### Document section
John Tunnard

Tol Pedn


John Tunnard 1900–1971
Oil paint and graphite on board
Support: 733 x 641 mm
frame: 915 x 815 x 50 mm
Presented by the Trustees of the Chantrey Bequest 1981

Not on display

Display caption

Like a number of British artists, Tunnard was attracted to aspects of Surrealism in the late 1930s while retaining his independence. He exhibited at Peggy Guggenheim’s Surrealist-orientated gallery in London in 1939 before moving to Cornwall during the war. There he served as a coastguard. Tol-Pedn, Penwith, near to Tunnard’s home on the Lizard, is the most southerly point of the British mainland. Its concrete landmarks appear to have stimulated Tunnard’s abstraction of the landscape.

Gallery label, October 2011

Catalogue entry

T03227 TOL PEDN 1942

Inscribed ‘John Tunnard 42’ bottom right
Oil and pencil on board, 29 × 25 1/4 (73.6 × 64.2)
Presented by the Trustees of the Chantrey Bequest 1981
Prov: Purchased from the Hamet Gallery by the Trustees of the Chantrey Bequest 1971
Exh: Britain's Contribution to Surrealism of the 30's and 40's, Hamet Gallery, November 1971 (110); RA, April–July 1972 (672)
Repr: RA Illustrated, 1972, p.3

This picture was exhibited at the Hamet Gallery in 1971 and again, after Tunnard's death, at the Royal Academy in 1972 as ‘Tolpen’, but this title seems to be mis-spelt.

Rudolph Glossop, who lives near Penzance and was a friend of the artist, says that he and his wife remember the picture and are sure that its subject is Tol-Pedn, Penwith, the most southerly point in Britain, a headland near the village of Porthgwarra.

'John, who served as a coastguard during the war knew the place well and was fascinated by it, partly by the interest and splendour of the scene, and partly by two artificial “landmarks” on the cliff top. These are large concrete obelisks painted boldly in red and white and black and white. They are sc aligned as to be an aid to navigators in keeping to the seaward of the Runnel Stone, a most dangerous reef about 2 Kms.south of Tol-Pedn.

Rows from a screen grounding dataset:

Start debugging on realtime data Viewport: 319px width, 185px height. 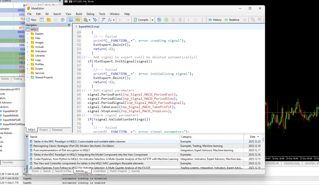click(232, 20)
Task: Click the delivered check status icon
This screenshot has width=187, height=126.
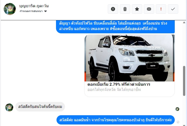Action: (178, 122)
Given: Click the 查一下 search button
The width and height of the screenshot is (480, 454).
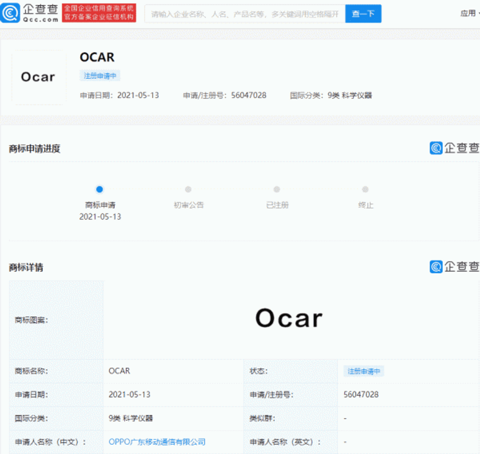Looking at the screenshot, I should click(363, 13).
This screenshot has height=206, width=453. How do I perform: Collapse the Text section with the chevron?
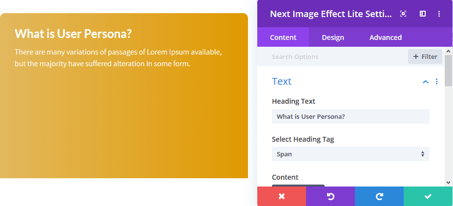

### Directions
1. In the Tol Pedn catalogue entry, why are the two concrete obelisks on the cliff top aligned the way they are?
2. Carry on the Tol Pedn catalogue entry from the point where it stops.

### Responses for each task
1. They are aligned to help navigators stay to seaward of the Runnel Stone, a very dangerous reef about 2 km south of Tol-Pedn.

2.
'The two small objects, like chess pawns, in the foreground of the picture represent these landmarks, and have an importance in the subtle geometry of the picture out of all proportion to their size. They provide internal evidence that the scene is indeed based on Tol-Pedn-Penwith.

'As regards the word “Tolpen”, I believe that I said to you yesterday that I knew of no such place-name. Today I telephoned to Professor Charles Thomas, Director of the Institute of Cornish Studies, who confirmed from his much wider knowledge that there is no such place-name down here. Indeed he went further and said that linguistically the word “Tolpen” is unacceptable. Tol Pedn, on the other hand is in regular use locally, for Tol-Pedn-Penwith.

'During the last two years of John's life it was difficult to communicate with him for his articulation was very poor and his recall of words faulty. A stranger might easily have written down the word “Tolpen” and it would have been beyond John's powers to correct him. It is my belief that the correct name of the picture is Tol Pedn’. (Letter of 14 February 1984.)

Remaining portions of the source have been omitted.